# Business Travel Advice



## TCSRedhead (Oct 17, 2012)

Here are the basic facts:


I am a WW who had an EA. It went on for about 6 months and ended 15 months ago.
My xOM was a colleague. He is no longer with the company. We are no longer in contact and he lives across the country.
I travel frequently between 2 – 3 of our offices (none of which are near AP).
I share my travel itinerary with my husband, he is able to see my confirmation numbers, reservation numbers and hotel/car reservation information. 
D-Day was 15 months ago when hubby found pictures texted between us that were stored on Sprint’s picture mail server (apparently pictures sent via text are auto uploaded). He confronted me and also the xOM.
He wanted me to stay and work things out.
We conceived a child during the working things out period.
He is disabled and unable to work so he is a stay at home dad. We did arrange for a sitter for ‘sanity afternoons’ as he needs.

We did a lot of rug sweeping after D-day to make things normal. For a period of time, everything seemed really great. Now that I’ve returned to work, he’s definitely anxious and really starting to freak out a bit. He has FINALLY agreed to marriage counseling which I’ve been asking him to do for years. Our first appointment is 10/31.

Dataset excerpts —
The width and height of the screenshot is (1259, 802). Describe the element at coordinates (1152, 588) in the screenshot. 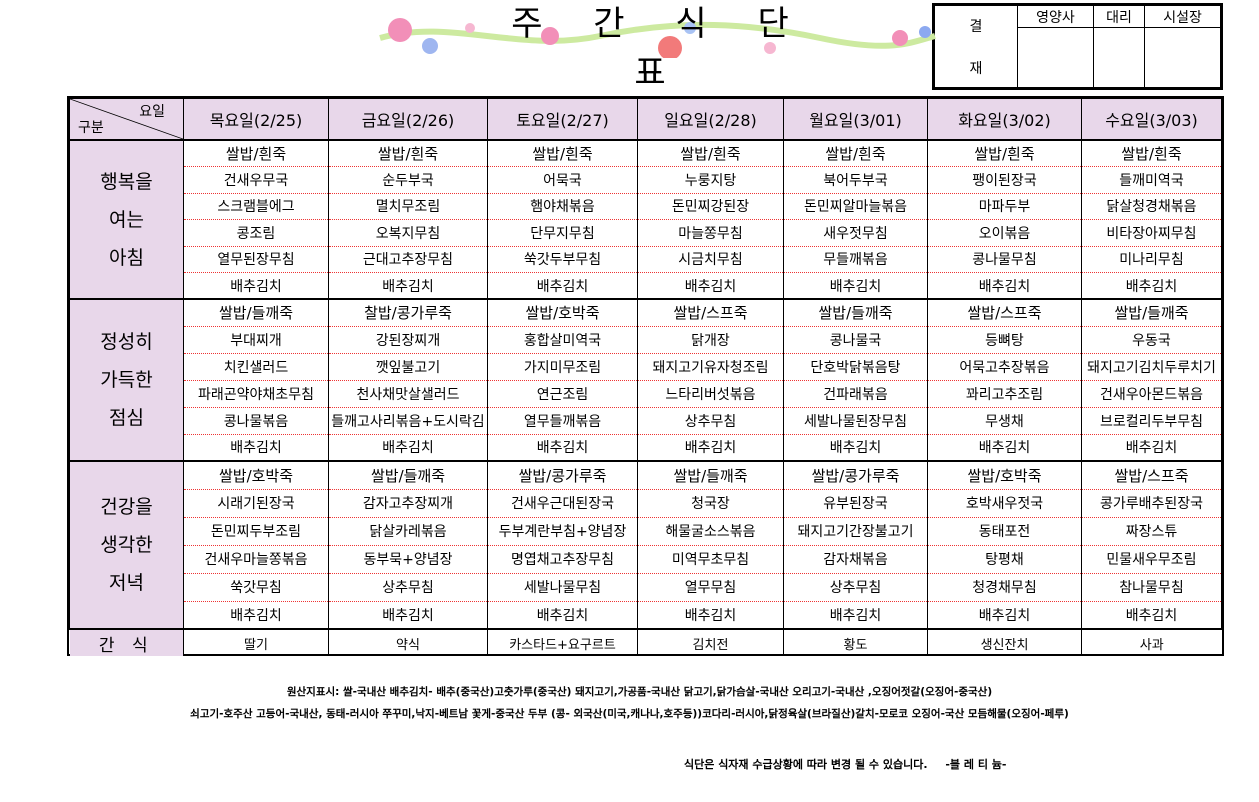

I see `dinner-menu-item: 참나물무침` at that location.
---
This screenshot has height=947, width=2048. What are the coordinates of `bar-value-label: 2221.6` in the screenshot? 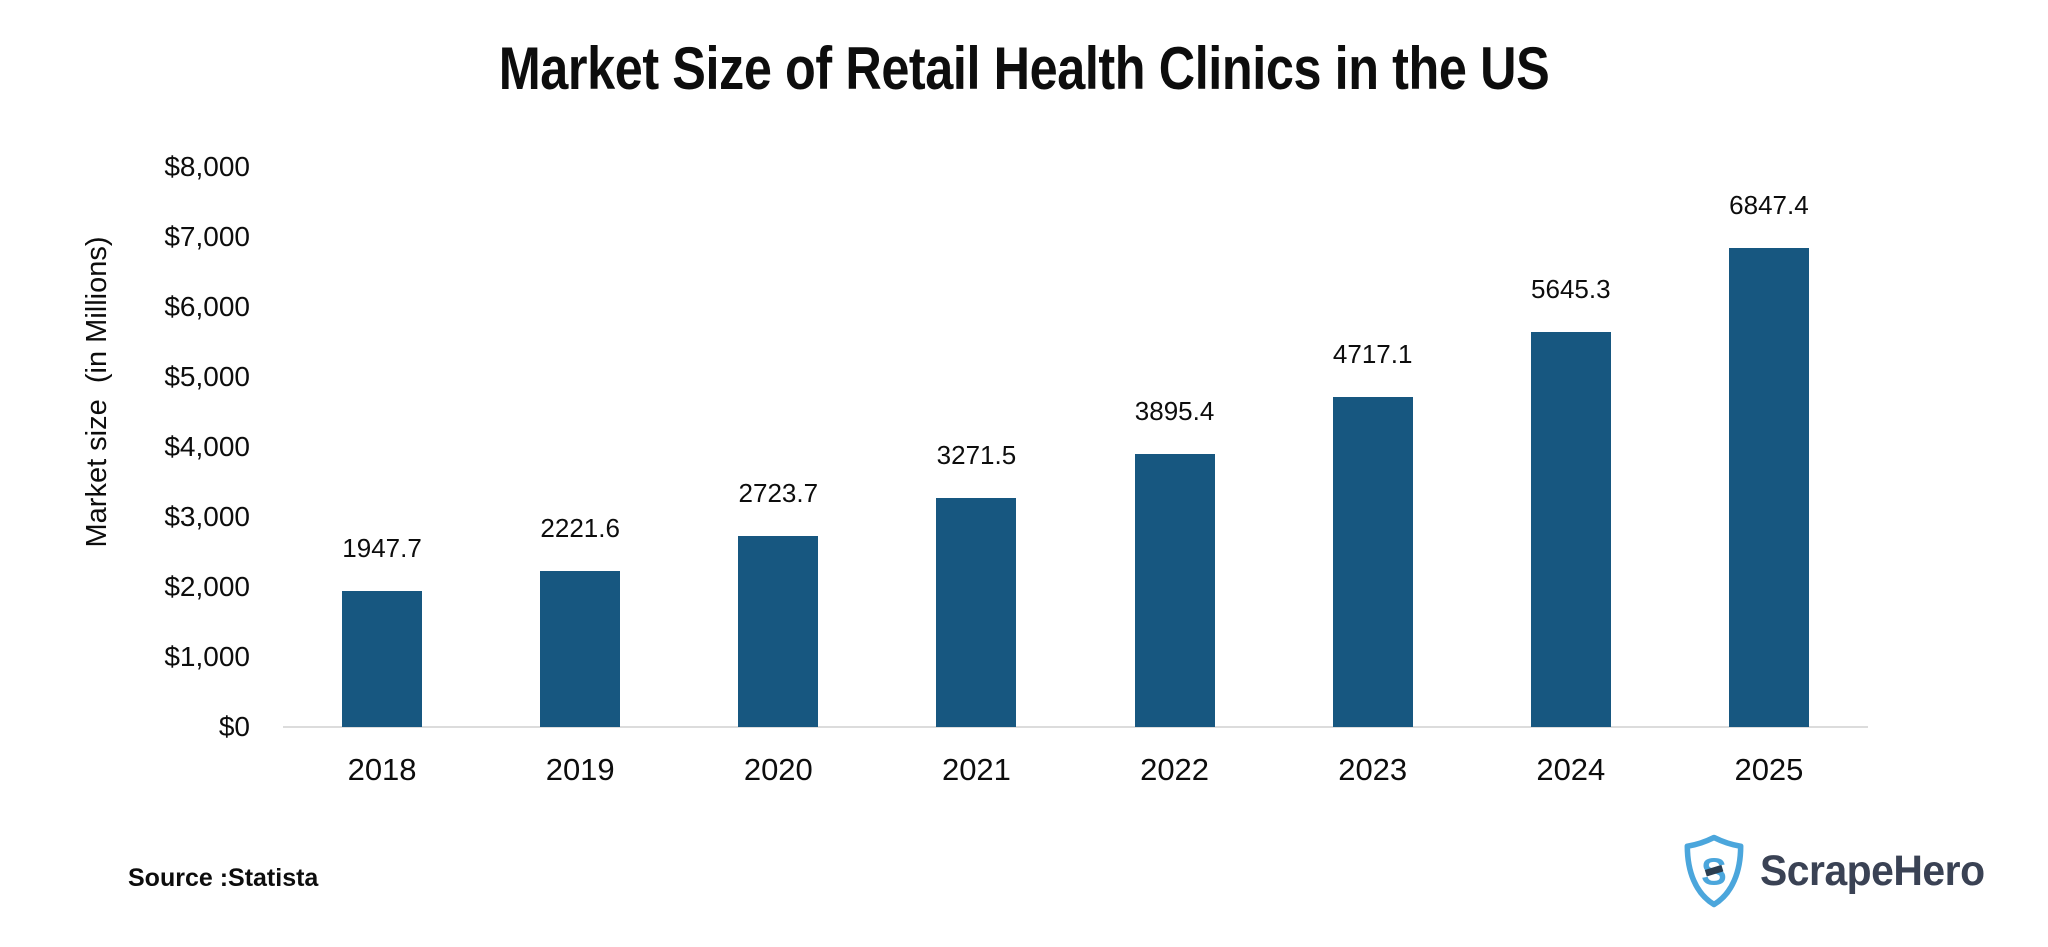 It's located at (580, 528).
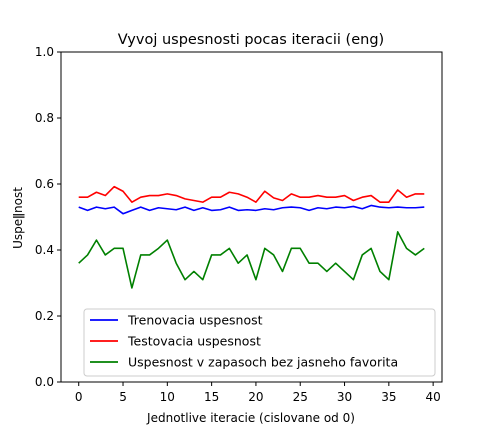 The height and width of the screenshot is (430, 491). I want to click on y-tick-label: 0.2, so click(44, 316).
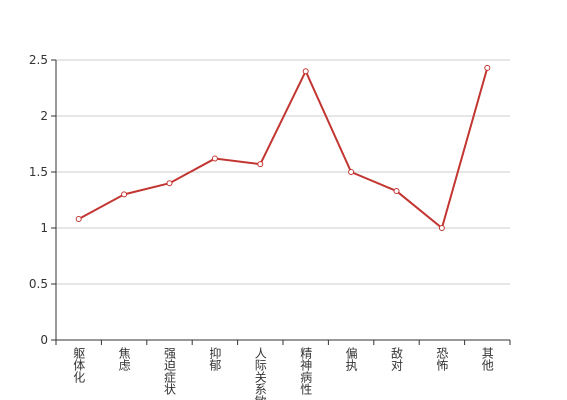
* * *
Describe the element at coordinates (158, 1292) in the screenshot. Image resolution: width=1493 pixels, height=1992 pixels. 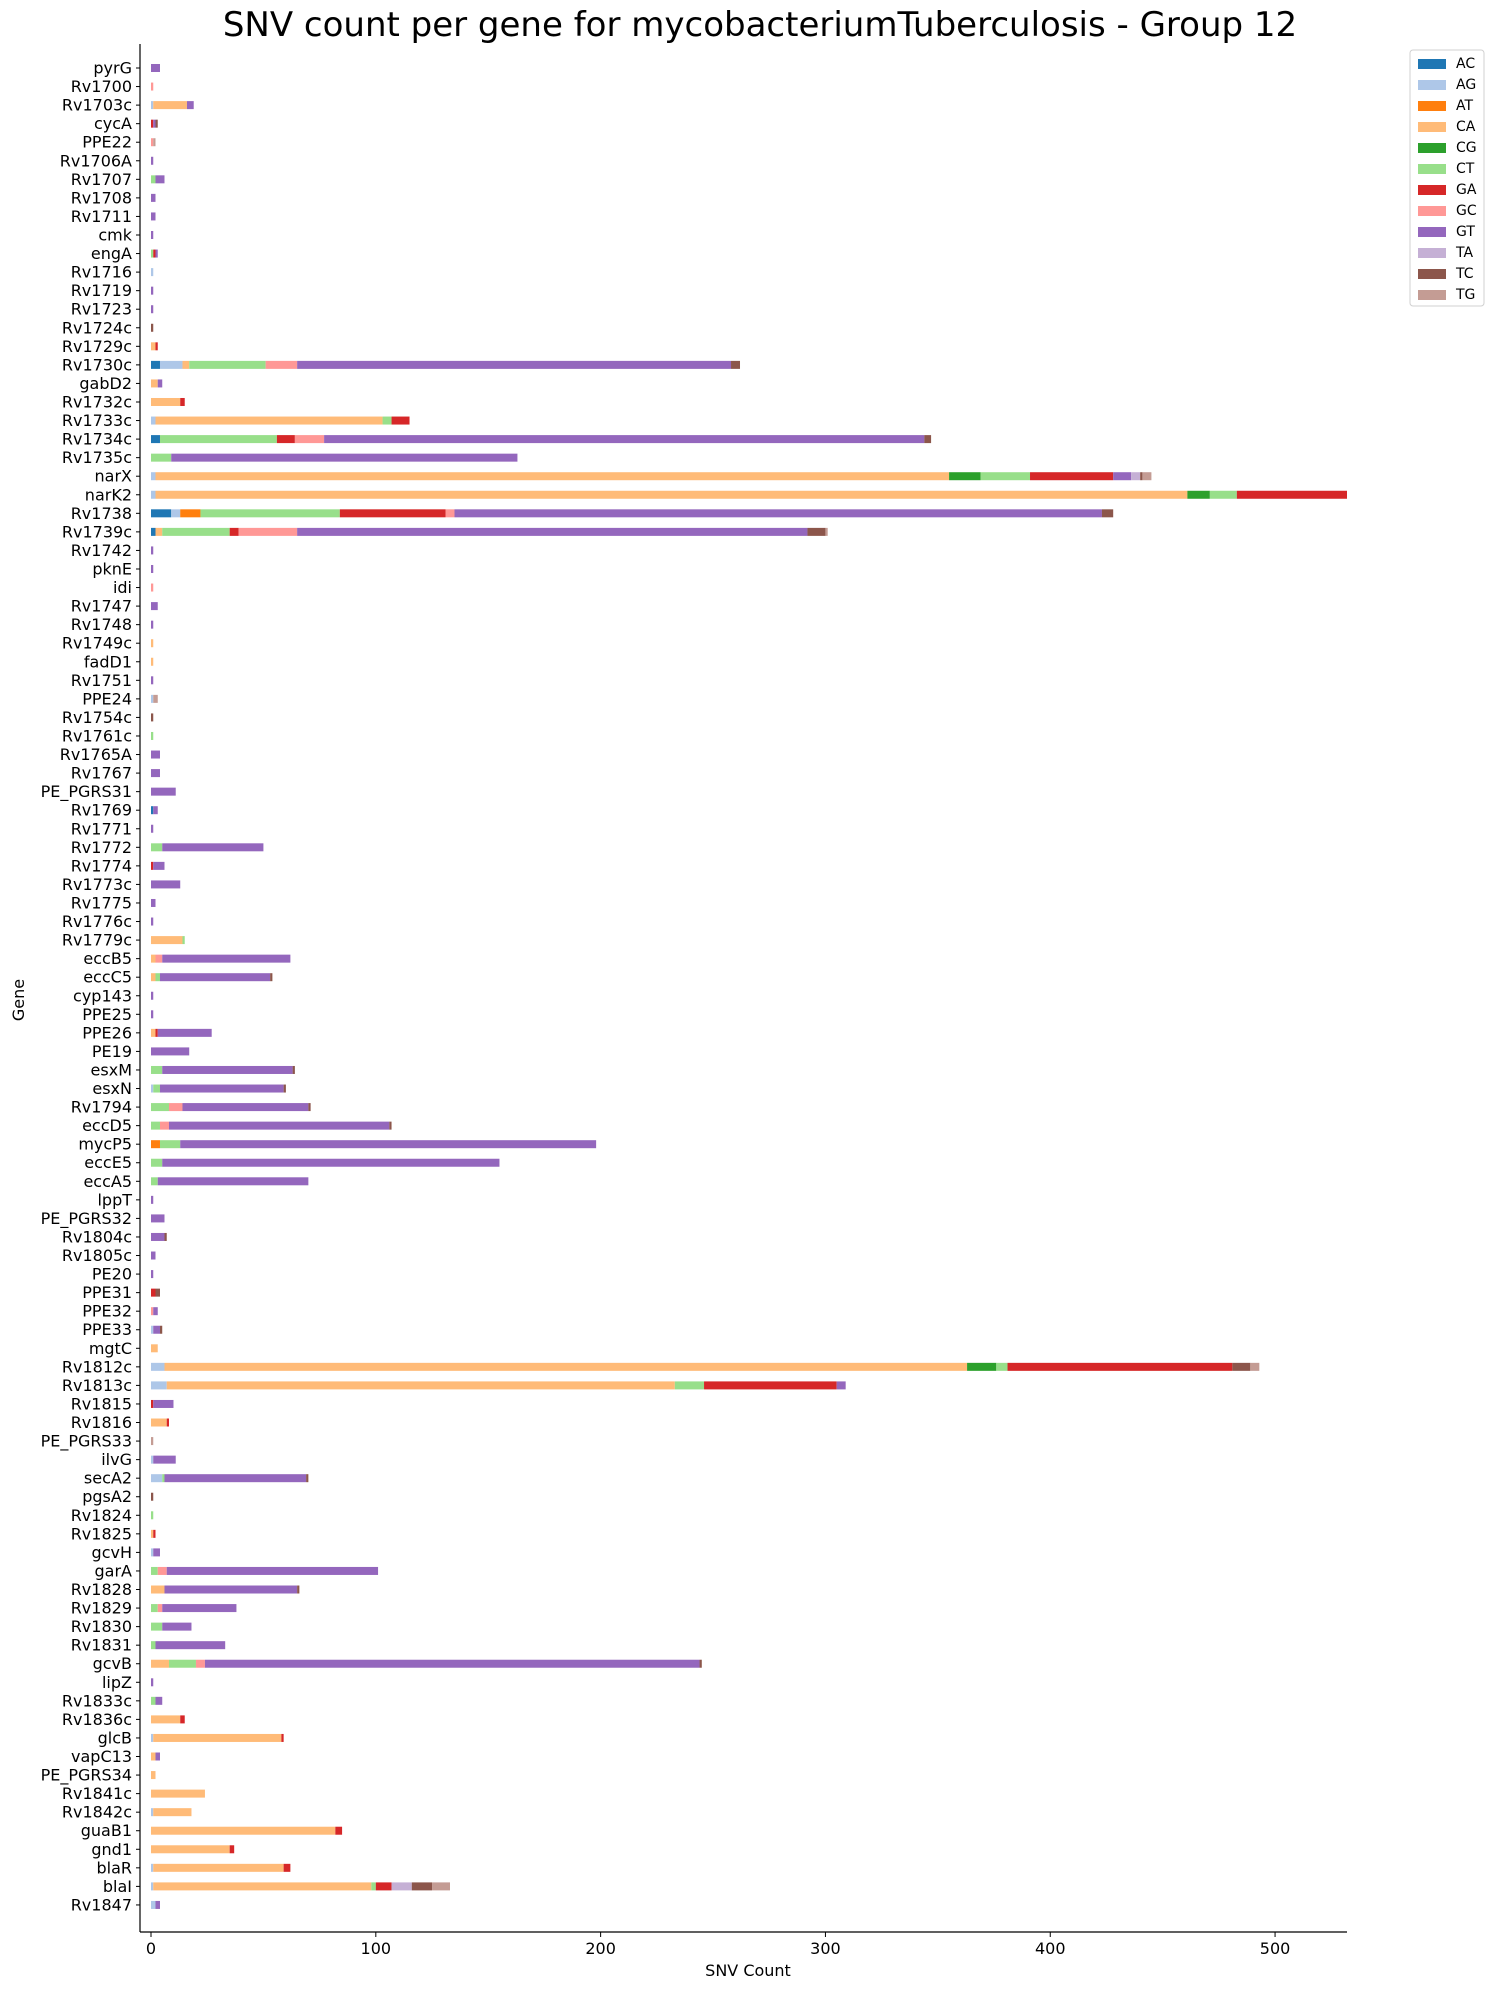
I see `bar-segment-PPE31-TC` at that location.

Task requirements —
1. Answer these about the business travel forum post:
(a) How long did the affair go on?
(b) Where were the pictures that the husband found stored?
(c) When is the first marriage counseling appointment?
2. Can you resume the forum post about business travel advice, picking up right after its last sentence?
The lines after the forum post are separate material.

Task-by-task results —
1.
(a) About 6 months.
(b) On Sprint's picture mail server.
(c) 10/31.

2.
Here’s the question (sorry for all of that): I’m traveling this week for a few days for work (this isn’t optional, it’s what pays the bills in our household). He hasn’t said anything directly but I can tell this is really triggering him.

What can I do to help with this? I don’t want a big blow up or fight right before I leave and want to make things better for all of us.


----------



## Tony55 (Jun 8, 2012)

Nothing you do or say will remove his fear that you are susceptible to falling for a co-worker, it doesn't matter that you don't intend to, he only knows that you've shown a predisposition to doing it. That being said, it seems the smartest thing to do is sit with him and tell him you know he's uneasy and that you'll do whatever he needs you to do to help him feel more comfortable.

T


----------



## Hope1964 (Sep 26, 2011)

OK, since you're determined to keep working on things with this guy...........................

I assume there's no way he can come? That's what I did on the first trip my hubby had to take.

My husband had to go away alone not long after D day #2, and what he did was write me one letter for each day he was going to be gone. Some were romantic, some were remembrances, whatever. He gave them to me and told me to open one each day and I did. Most helped, one triggered me though. But it was the thought that meant something - the fact he knew and wanted to help me feel better. He also had written me an 'apology letter' for me to keep with me and read whenever I needed to when I couldn't talk to him. So that helped.

He also emailed me his itinerary every day and texted me as much as he could whenever he could. We didn't have a long distance plan, but now we do, so if he was to go away now he would call to say good morning, call on his lunch, talk to me at night.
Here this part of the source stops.